**TASK MATERIAL**
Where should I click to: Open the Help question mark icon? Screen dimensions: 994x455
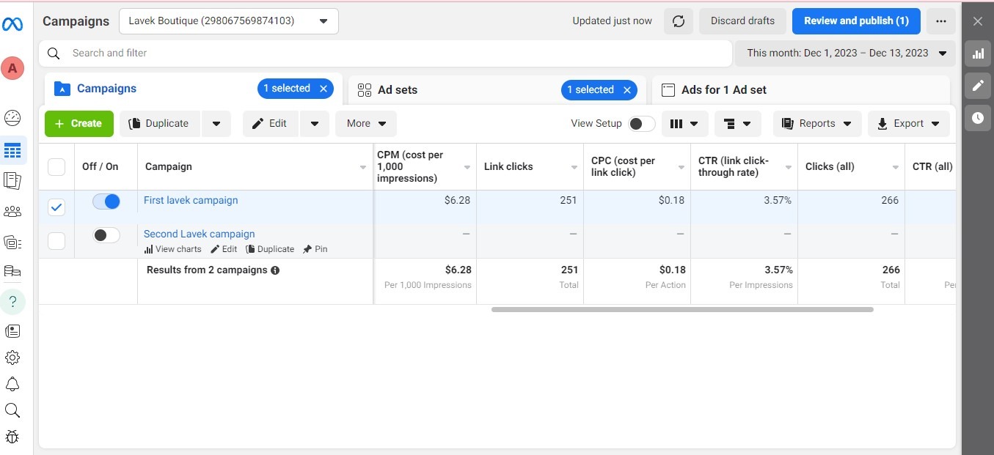tap(12, 301)
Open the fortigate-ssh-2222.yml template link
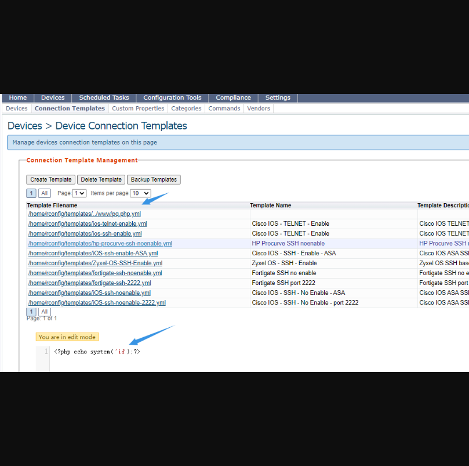 tap(90, 283)
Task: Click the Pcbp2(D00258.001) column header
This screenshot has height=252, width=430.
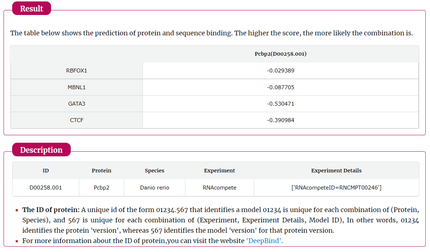Action: [280, 54]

**ASSIGNED TASK**
Pictures aside, reproduce every record exactly as it stands.

**YOUR RESPONSE**
Where should I click to: Open the Help question mark icon? Screen dimensions: 994x455
tap(12, 301)
Open the fortigate-ssh-2222.yml template link
 tap(90, 283)
Task: Click the Pcbp2(D00258.001) column header
This screenshot has height=252, width=430.
Action: [280, 54]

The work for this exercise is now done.